Also, the game features way too much swordfighting. Capturing ships is one of the primary ways to generate income and to get the best price you don't want them damaged. But in addition to swordfighting on ships, every criminal you capture is a sword fight, any time you sack a port with less than 80 soldiers is a sword fight, and there are sporadic swordfights when courting governor's daughters and fighting key story characters. It's a bit too much. As I was playing I was wishing the ship grappling had its own mini-game like in Ancient Art of War at Sea or something where your pirates came into play. The obvious advantage of a large ship is more crew but that is not well leveraged in this game.

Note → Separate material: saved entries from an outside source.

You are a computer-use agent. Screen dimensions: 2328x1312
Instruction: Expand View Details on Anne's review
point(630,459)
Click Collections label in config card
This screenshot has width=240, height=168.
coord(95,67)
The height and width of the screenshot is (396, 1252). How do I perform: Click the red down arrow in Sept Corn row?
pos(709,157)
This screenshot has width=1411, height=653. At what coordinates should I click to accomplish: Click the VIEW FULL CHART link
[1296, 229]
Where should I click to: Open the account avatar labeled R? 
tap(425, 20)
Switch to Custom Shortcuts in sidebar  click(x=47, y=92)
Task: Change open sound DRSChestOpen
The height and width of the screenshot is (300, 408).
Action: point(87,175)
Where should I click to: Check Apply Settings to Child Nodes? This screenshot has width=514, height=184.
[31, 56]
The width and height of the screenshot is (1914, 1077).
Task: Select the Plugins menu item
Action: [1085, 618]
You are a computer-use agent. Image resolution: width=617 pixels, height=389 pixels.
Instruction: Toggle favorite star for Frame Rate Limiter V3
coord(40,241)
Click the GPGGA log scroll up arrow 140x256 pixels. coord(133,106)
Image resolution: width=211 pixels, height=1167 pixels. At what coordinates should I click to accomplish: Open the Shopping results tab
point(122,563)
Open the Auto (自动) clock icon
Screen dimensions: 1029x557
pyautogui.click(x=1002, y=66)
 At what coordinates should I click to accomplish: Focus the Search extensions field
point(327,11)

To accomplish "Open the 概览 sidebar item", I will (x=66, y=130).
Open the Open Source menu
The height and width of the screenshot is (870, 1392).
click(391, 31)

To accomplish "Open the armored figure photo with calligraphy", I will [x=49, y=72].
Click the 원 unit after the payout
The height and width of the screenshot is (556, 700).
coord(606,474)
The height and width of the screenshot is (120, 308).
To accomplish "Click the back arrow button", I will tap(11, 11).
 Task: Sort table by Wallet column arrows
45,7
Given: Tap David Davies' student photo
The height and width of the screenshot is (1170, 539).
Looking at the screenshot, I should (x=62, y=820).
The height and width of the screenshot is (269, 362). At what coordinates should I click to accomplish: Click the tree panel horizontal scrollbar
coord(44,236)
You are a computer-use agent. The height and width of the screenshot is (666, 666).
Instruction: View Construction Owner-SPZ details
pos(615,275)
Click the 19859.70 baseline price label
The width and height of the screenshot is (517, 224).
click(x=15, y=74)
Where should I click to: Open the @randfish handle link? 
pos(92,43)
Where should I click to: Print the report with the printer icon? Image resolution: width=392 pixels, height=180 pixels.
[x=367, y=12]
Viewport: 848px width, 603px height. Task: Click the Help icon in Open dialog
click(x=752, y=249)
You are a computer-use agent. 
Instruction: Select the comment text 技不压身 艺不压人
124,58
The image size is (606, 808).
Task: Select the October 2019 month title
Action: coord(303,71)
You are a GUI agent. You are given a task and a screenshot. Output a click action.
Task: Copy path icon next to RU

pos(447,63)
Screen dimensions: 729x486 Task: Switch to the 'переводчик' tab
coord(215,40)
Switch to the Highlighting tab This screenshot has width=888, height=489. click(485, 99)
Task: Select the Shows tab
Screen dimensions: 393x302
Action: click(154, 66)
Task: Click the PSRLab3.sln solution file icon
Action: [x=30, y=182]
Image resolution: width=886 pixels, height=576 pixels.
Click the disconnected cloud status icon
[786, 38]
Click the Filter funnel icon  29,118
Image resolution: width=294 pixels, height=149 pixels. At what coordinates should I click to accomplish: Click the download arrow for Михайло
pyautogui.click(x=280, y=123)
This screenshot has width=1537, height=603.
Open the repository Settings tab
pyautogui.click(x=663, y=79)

My only other complaint is that actual trading is probably the most time consuming and yet least profitable endeavor. Each port has a cap on how much gold it has at any given time and a serious trader with a full fleet can barely sell 25% of his cargo hold at any given port. It's so much easier to just sell all your ships but the flagship and be a pirate. But then again I guess that's why the game is called Pirates! and not Merchants!
Should I buy this game?
Pirates! is a great game that has stood the test of time. As a testament to its success, a version of the game was released for a different system every year from 1987 to 1991, Pirates! Gold was released in 1993, and the modern version has been released at least 6 times on multiple platforms from 2004 to 2008. It's still one of the best games on the market, and has a timeless quality that defies the hardware it is played on. I would not be surprised to see Pirates! last another 20 years in some form or another.
Leave the author a comment:
Nathan -- 2010-01-11 I remember renting Pirates for the NES on a whim when it first came out. It was one of the best games I've ever played. I was definately excited to pick the new version up.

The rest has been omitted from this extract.